Another constant has been the open willingness of the creditors to face the reality that the debt is “unpayable” fully as a practical or political matter. In the case of PREPA’s creditors, they have offered to:
- Accept a 10-20 percent haircut in the present value of the repayment stream over time;
- Reduce the interest rate on the PREPA debt by 22 percent, from over 5 percent to just over 4 percent, thus reducing the ratepayer payments needed to service the debt, saving $2.5 billion for investment in modernized equipment;
- Use new securitized (“rate reduction”) bonds to defer principal payments on about 70 percent of the outstanding debt for three years, and both principal and interest payments on the remaining 30 percent for up to 19 years; and
- Accept a charge to electricity consumers for servicing the securitized bonds that would allow a 9 percent rate reduction for PREPA ratepayers from about $259 to about $236 per megawatt-hour. That lower rate is 15 percent less than PREPA’s August 2014 rate and 39 percent lower than the 2012 average of those paid in (ascending order): Guam, Hawaii, Haiti, St. Lucia, Grenada, the Dominican Republic and the Virgin Islands.

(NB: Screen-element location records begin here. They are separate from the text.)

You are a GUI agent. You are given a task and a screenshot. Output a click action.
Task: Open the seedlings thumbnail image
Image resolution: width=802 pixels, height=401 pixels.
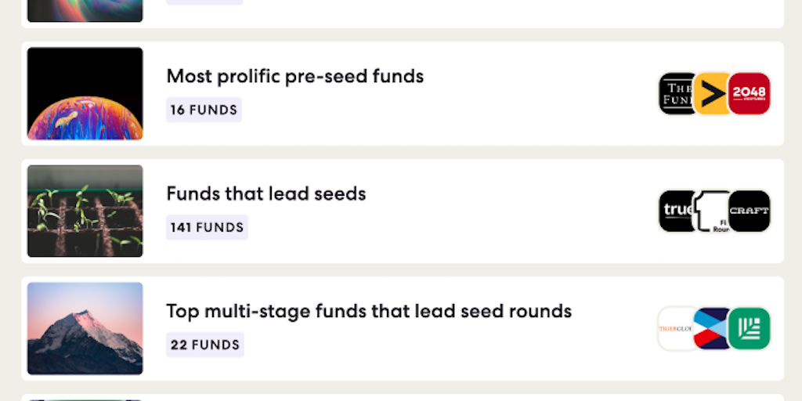click(85, 211)
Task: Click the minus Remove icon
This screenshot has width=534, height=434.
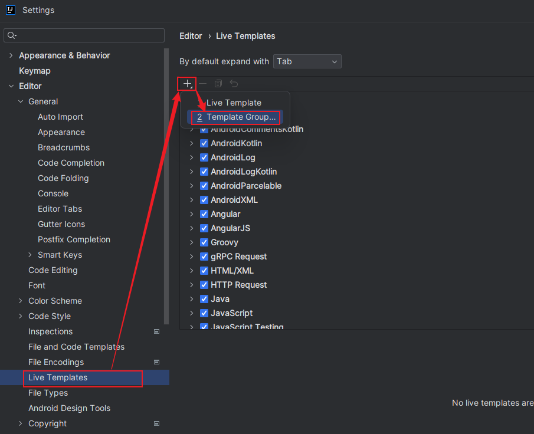Action: pyautogui.click(x=202, y=84)
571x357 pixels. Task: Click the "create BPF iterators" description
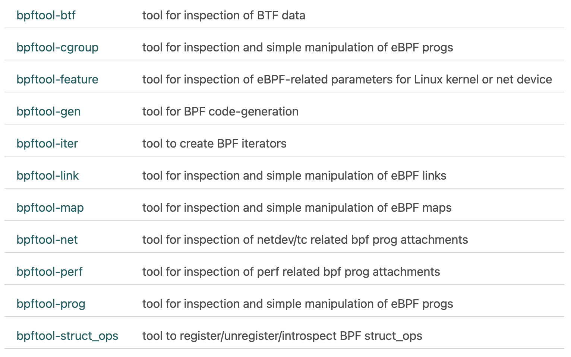pos(214,143)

Given that Congress is unlikely to make bankruptcy a viable option, and given that the outcome of a suit over default even in a Puerto Rico court is a risky proposition, and given the long-term needs of the people of Puerto Rico for access to credit markets, one would think that the concessions offered by the PREPA creditors would be enough to induce public officials in Puerto Rico to make a deal and move forward.
And one would be wrong. Negotiations have dragged on for over a year, during which time the creditors have sweetened the pot by increasing the size of the securitized bond offering. Will the politicians accept this so as to minimize the future damage to Puerto Rico’s credit standing? Stay tuned.
Zycher is the John G. Searle scholar at the American Enterprise Institute.